§ The following Questions stood upon the Order Pager:
§ 68. Mr. A. J. IRVINE
To ask the Minister of Transport what recent proposals have been received from the chairman of the United States Federal Maritime Commission for discussions about shipping contracts.
§ 69. Dame IRENE WARD
To ask the Minister of Transport what answer he has sent to the request of the chairman of the Federal Maritime Commission for a meeting to discuss shipping matters; and whether he has discussed this invitation with the other countries cooperating with the United Kingdom in opposition to the demands of the Federal Maritime Commission.
§ The Minister of Transport (Mr. Ernest Marples)
With your permission, Mr. Speaker, and that of the House, I will now answer Questions Nos. 68 and 69 together.
The Federal Maritime Commission has offered to discuss, amongst other things, the shipping contracts which have caused the recent difficulties. This approach is at present being considered by the Governments concerned. It is too early to say what the outcome will be, but I am hopeful that it will be possible to reach a settlement which will be satisfactory to all concerned. I am keeping in close contact with our ship-owners and shippers.
§ Mr. Irvine
While thanking the Minister for that Answer, and recognising the need in this connection to keep in line with others on the points which arise, may I ask the right hon. Gentleman whether he agrees that there is no objection or inconsistency if, at the same time, he makes it perfectly clear to the chairman of the Commission that the British view is that it is unacceptable to us for the United States Commission to insist that contracts entered into by British shipowners shall in future be governed by the law of the United States?
§ Mr. Marples
That position has been made quite clear by Her Majesty's Government to the American Government. But, having achieved agreement between 10 European countries, plus Japan, which gives us well over half the world's shipping, it is obvious that we must maintain that solidarity. It gives us strength and we must not throw it away by acting unilaterally. At the same time, we have let our view be known.
§ Mr. Shinwell
Can we be assured that the Government will not weaken in their attitude on this very important matter? The shipowners are not prepared to make any concession whatever. Does the Minister understand that? May we have an assurance from the Government that they will not weaken on this issue?
§ Mr. Marples
Having told our ship-owners several times in the past that they 1304 must not comply with orders from the United States. I can assure the right hon. Gentleman that we shall stand firm on this point of principle.

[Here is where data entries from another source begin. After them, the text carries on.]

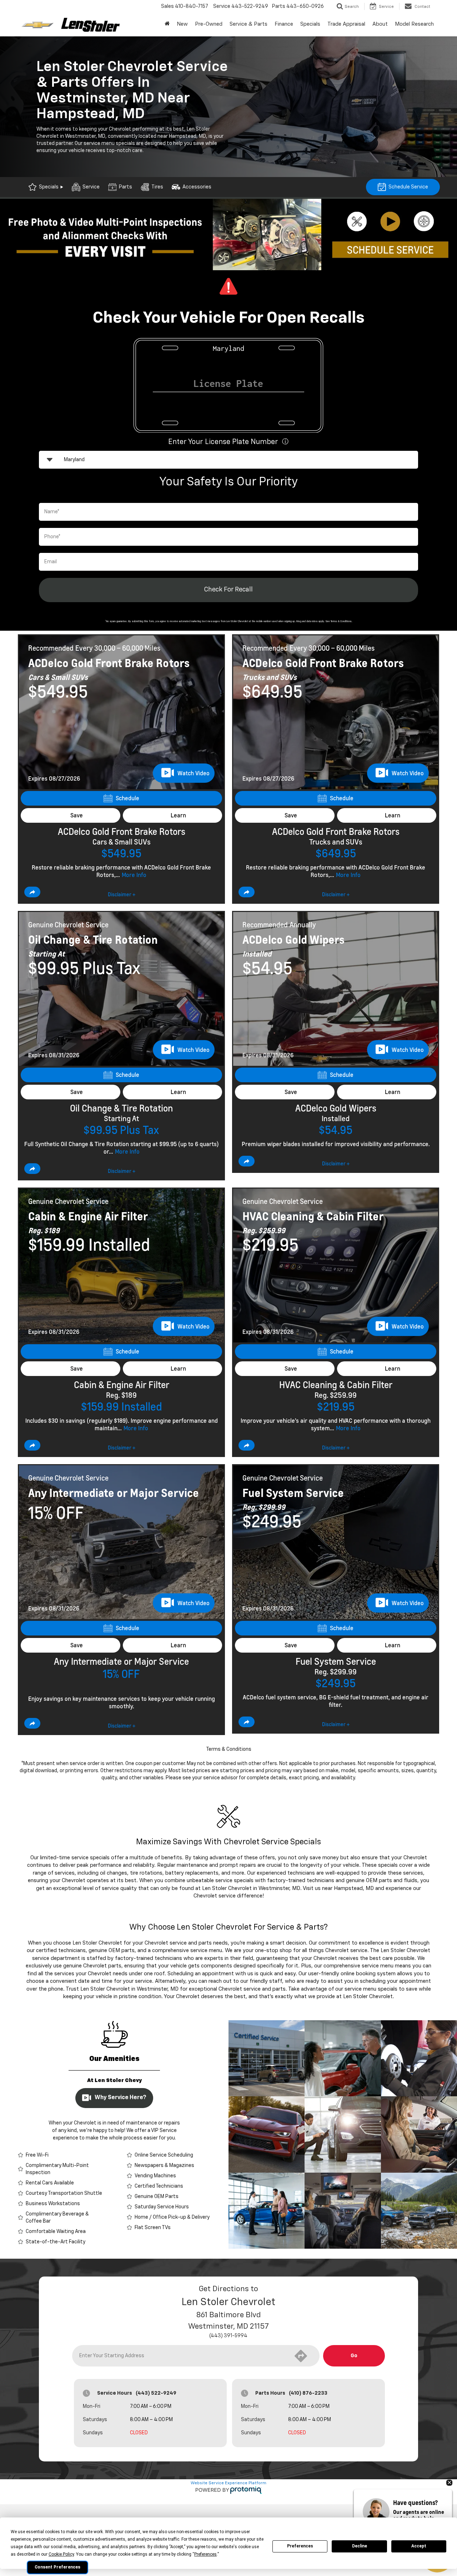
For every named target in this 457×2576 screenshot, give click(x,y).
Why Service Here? (120, 2098)
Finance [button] (284, 24)
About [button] (380, 24)
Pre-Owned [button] (208, 24)
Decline (359, 2546)
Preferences (300, 2546)
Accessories (196, 187)
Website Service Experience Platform (228, 2483)
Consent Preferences (57, 2567)
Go (354, 2355)
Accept (418, 2546)
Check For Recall (228, 589)
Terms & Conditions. (341, 621)
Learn (178, 815)
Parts (125, 187)
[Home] (167, 24)
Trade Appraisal (346, 24)
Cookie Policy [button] (61, 2554)
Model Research (414, 24)
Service (91, 187)
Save (76, 815)
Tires (157, 187)
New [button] (182, 24)
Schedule (127, 798)
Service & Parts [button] (248, 24)
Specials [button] (310, 24)
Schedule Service (408, 187)
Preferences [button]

There are two real issues here. The first is that we must stand firm on the point of principle that no one country—the United States, the United Kingdom, or any other—can unilaterally impose on foreign countries their own law. It applies to this country as well as to America.
Secondly, we must keep our newly found solidarity with 10 European countries and Japan because then we shall operate from a base of strength. Having tried fairly hard myself forward-a-half to three years to bring this about, I can assure the right hon. Gentleman that I will not cast it away lightly.
§ Sir C. Taylor
Having answered Questions Nos. 68 and 69, may I ask my right hon. Friend whether he will answer Question No. 65, also?
§ Mr. Fernyhough
Would not the Minister agree that the United States are already making unilateral decisions about British shipping inasmuch as they have intimidated every British shipping line in taking cargoes to Cuba?
§ Mr. Marples
That is entirely another question. They have not really intimidated them. British lines are free to take cargoes to Cuba if they so wish.
With regard to cargoes to America and the action of the Federal Maritime Commission, the immediate threat of fines and penalties has been removed. Therefore, this country has given nothing away at the moment.